В девятый вечер, последний в открытом море — назавтра они должны были пришвартоваться в Тилбери, — Джанин устроила пирушку у себя в каюте. У нее была самая большая и самая лучшая каюта на шлюпочной палубе. Джанин выставила шампанское, которое взяла с собой для этой цели, виски и вино; на столе были икра, виноград, горы сыра, копченой лососины, тартара из говядины — неожиданное богатство из запасов кока.
— Я решила кутить, — сказала Джанин. — Шикануть. Буду бродить по Европе с рюкзаком за плечами и красть яйца из курятников, чтобы прокормиться. Мне все равно. Я запишу ваши адреса и, когда останусь совсем без гроша, приеду к вам жить. Не смейтесь!
Жук собиралась пойти на пирушку. Она весь день лежала, даже пропустила завтрак, чтобы поберечь силы. Она встала, помылась и уселась в кровати, опираясь спиной на подушки, чтобы накраситься. Макияж вышел превосходный — глаза и все прочее. Жук начесала и побрызгала лаком волосы. Надела роскошное платье солистки, сшитое Эверилл, — почти прямого покроя, длинное и широкое, из темно-фиолетового шелка, рукава надставлены другим шелком, мерцающим розовым и серебряным.
— Цвет баклажана, — сказала Жук. Она крутнулась на месте, чтобы подол платья раздулся колоколом. От этого у нее закружилась голова, и ей пришлось сесть.
— Нужно накрасить ногти, — сказала она. — Я только подожду немножко. У меня руки дрожат.
— Давай я тебе накрашу, — сказала Эверилл. Она в это время закалывала волосы в высокую прическу.
— Правда? Но только я, наверно… Я, наверно, не пойду. Все-таки. Лучше останусь и отдохну. Завтра нужно быть в хорошей форме. Мы сходим на берег. Эверилл помогла матери снять платье, умыться и снова надеть ночную рубашку. И лечь в постель.

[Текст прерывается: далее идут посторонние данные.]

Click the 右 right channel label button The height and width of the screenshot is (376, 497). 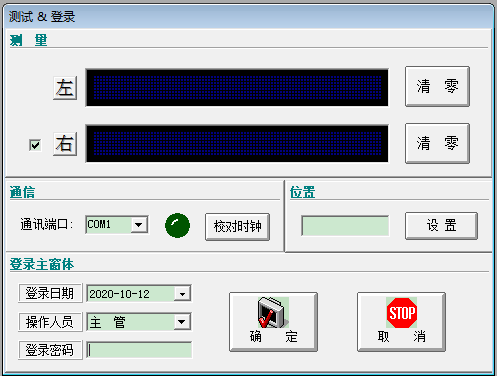[x=65, y=144]
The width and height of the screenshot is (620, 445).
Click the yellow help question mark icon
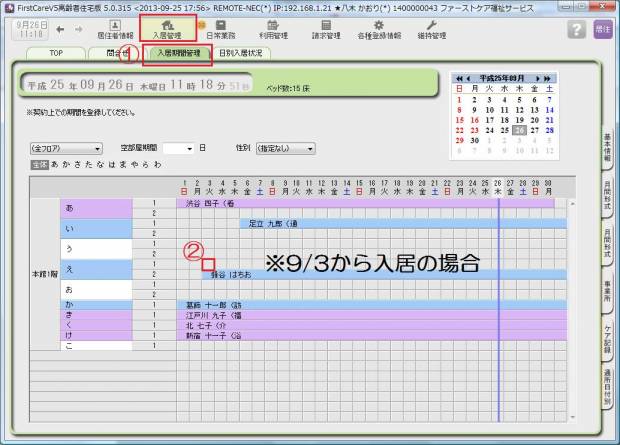click(x=576, y=30)
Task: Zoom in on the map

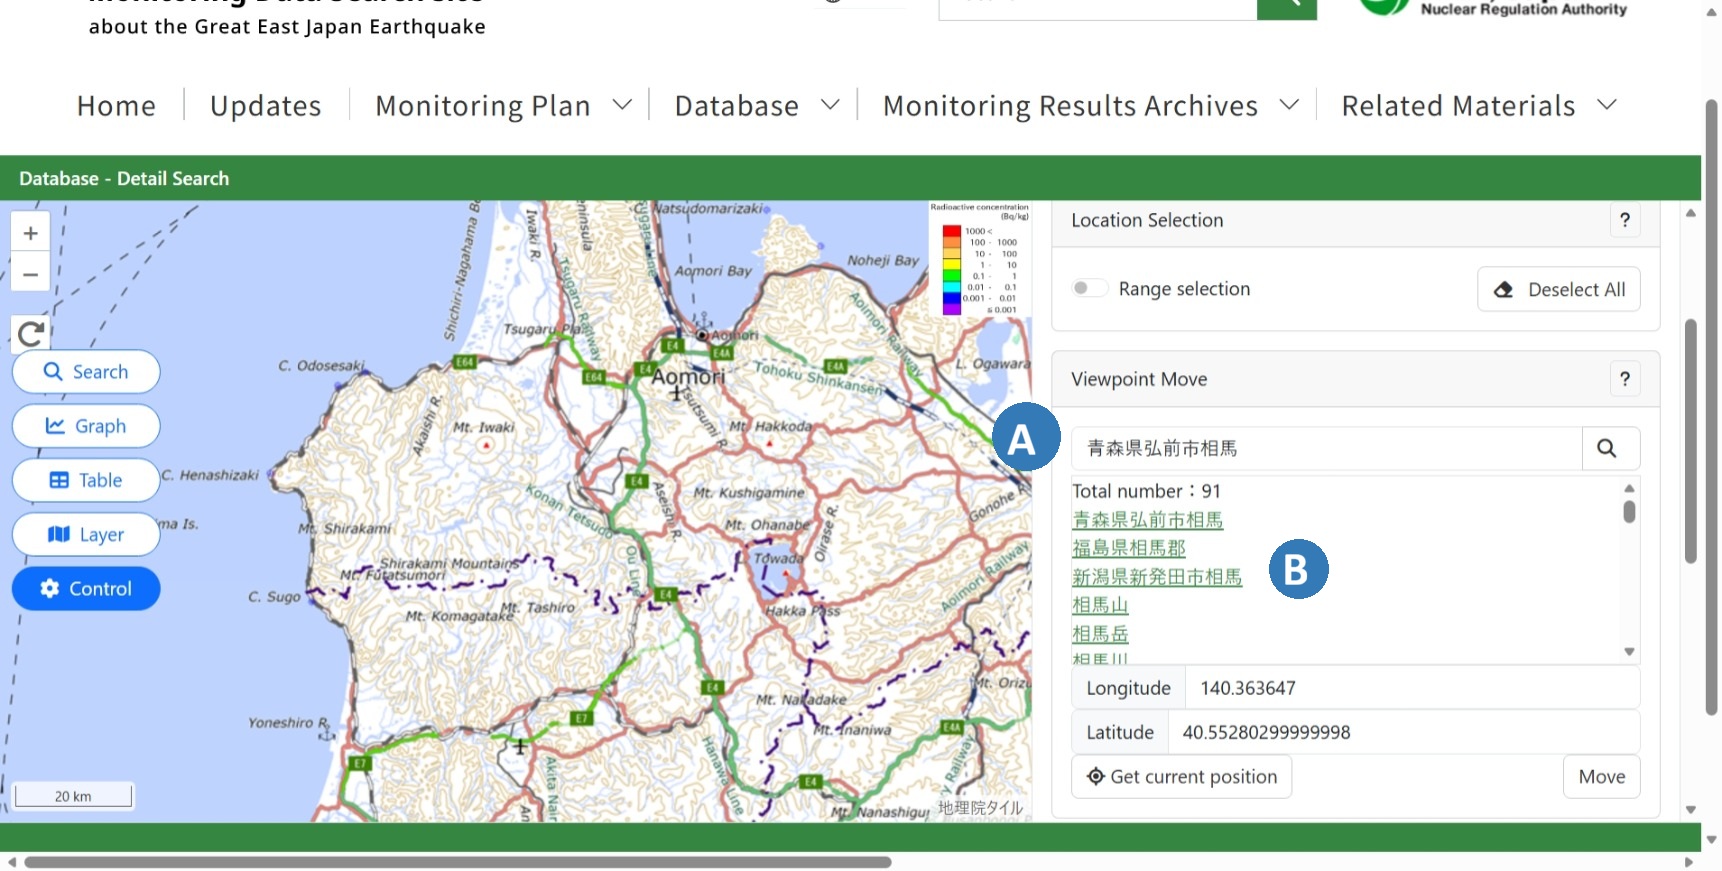Action: [31, 233]
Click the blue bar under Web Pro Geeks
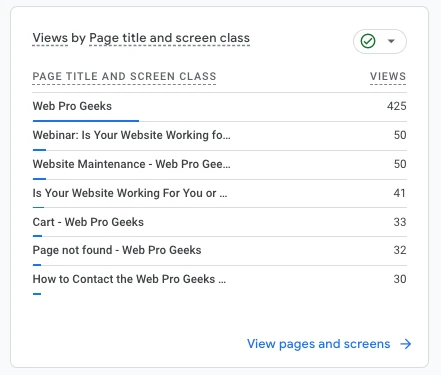The height and width of the screenshot is (375, 441). tap(86, 121)
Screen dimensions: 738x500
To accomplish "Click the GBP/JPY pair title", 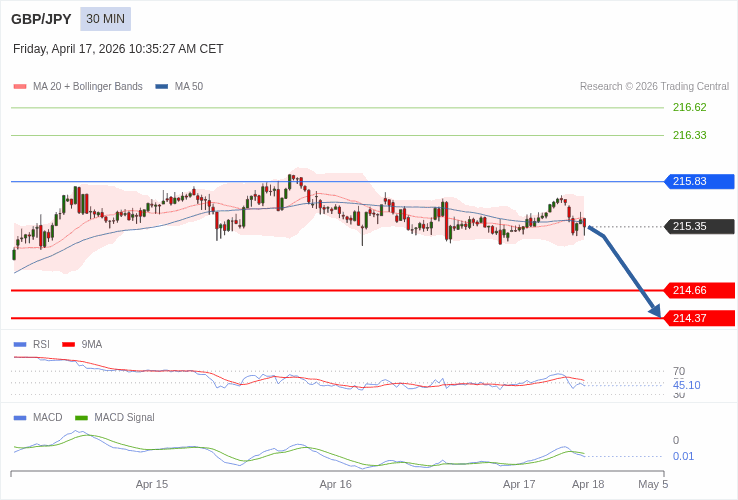I will 41,19.
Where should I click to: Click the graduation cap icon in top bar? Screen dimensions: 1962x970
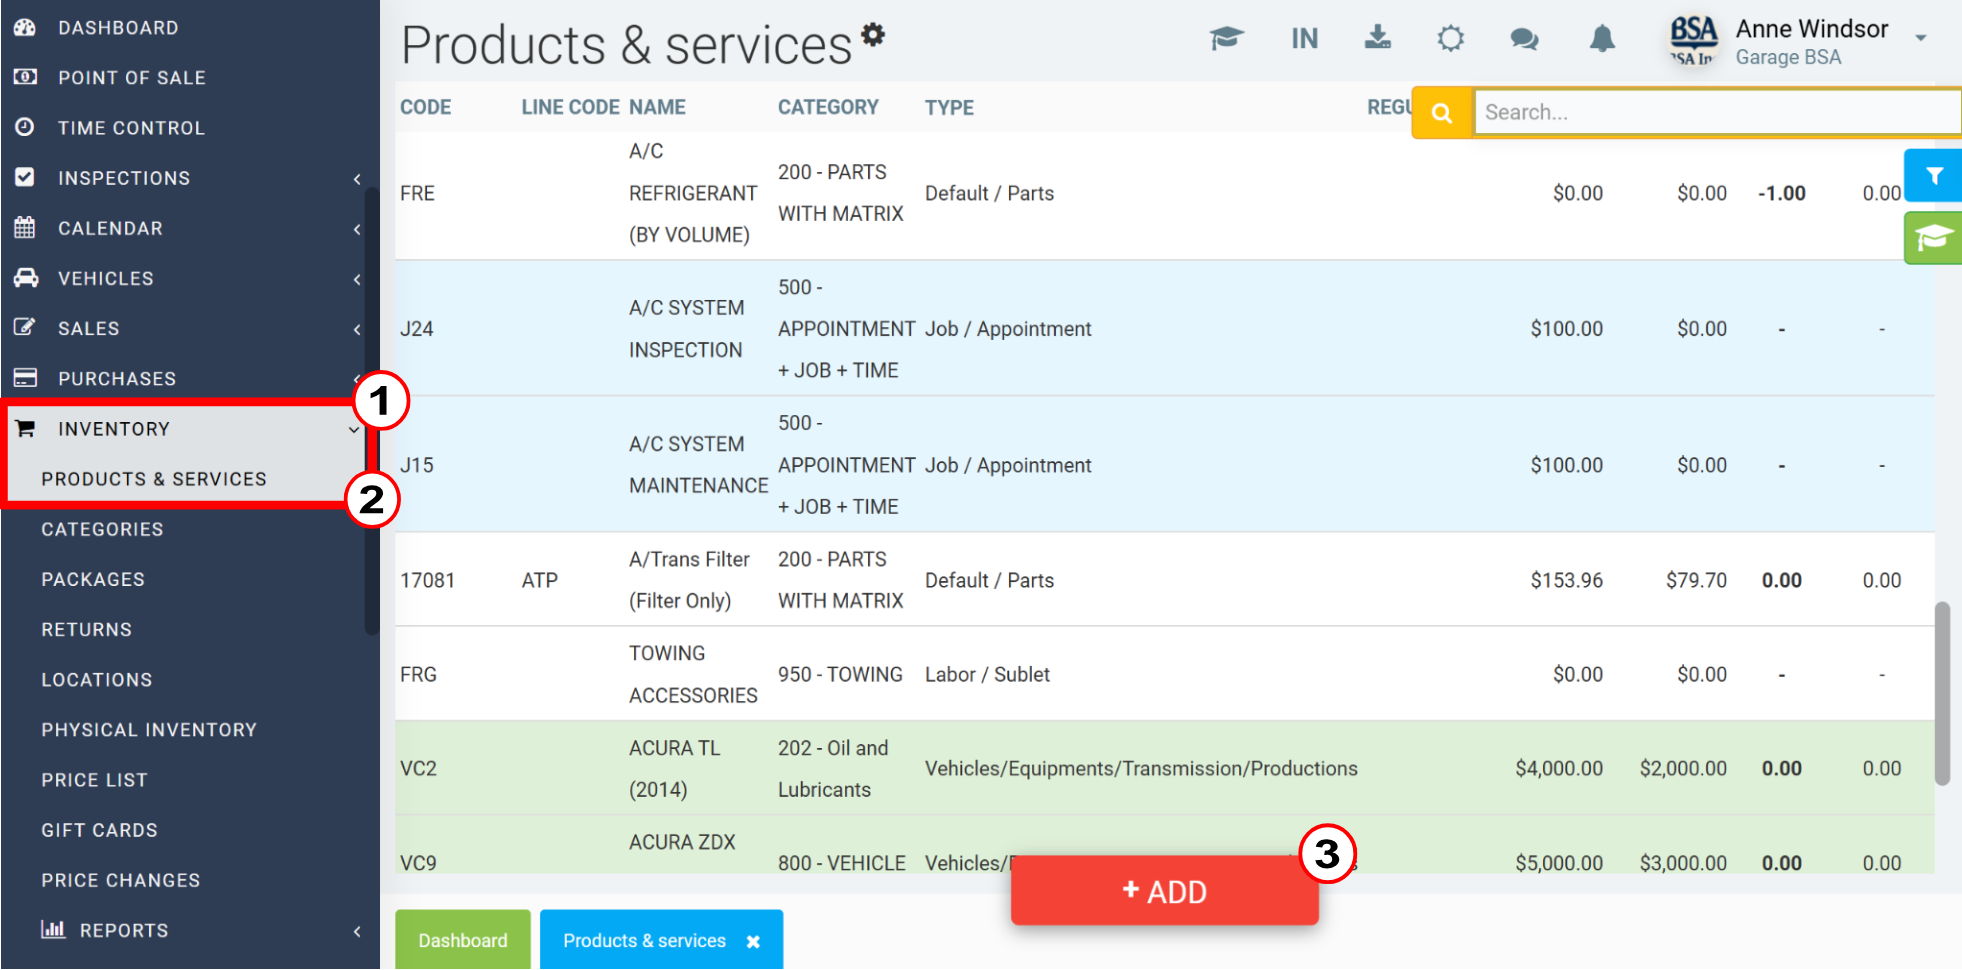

— Чудовищно жалко это платье, — сказала Жук. — Жаль не показать его людям. Оно того заслуживает. Давай ты в нем пойдешь. Пожалуйста. Ты должна в нем пойти.
Эверилл знала, что фиолетовый ей не идет, но все же сняла с себя зеленое платье и надела это. Она пошла на вечеринку, чувствуя себя странно — абсурдно и как-то вызывающе. Но все оказалось в порядке — в этот вечер все разоделись, некоторые прямо удивительно. Даже мужчины как-то принарядились. Художник облачился в старый смокинг вдобавок к своим обычным джинсам, а профессор — в белый костюм свободного покроя, став похожим на денди-плантатора. Джанин была в маленьком (очень маленьком) черном платье, в черных чулках со швом, обвешана крупными золотыми украшениями. Лесли задрапировалась тафтой с красными и кремовыми розами на сливочном фоне. На круглой попе материя сбилась в складки, образуя огромную розу, лепестки которой профессор все время приглаживал, поправлял и расправлял, чтобы они сияли во всей красе. Казалось, он заново очарован женой. Она радовалась и гордилась, робко расцветая.
— Ваша матушка придет? — спросил профессор у Эверилл.
— Вечеринки наводят на нее скуку, — ответила Эверилл.
— У меня сложилось впечатление, что на нее очень многое наводит скуку. Я заметил эту черту у артистов, выступающих на сцене. Это вполне понятно — они вынуждены концентрироваться на собственной личности.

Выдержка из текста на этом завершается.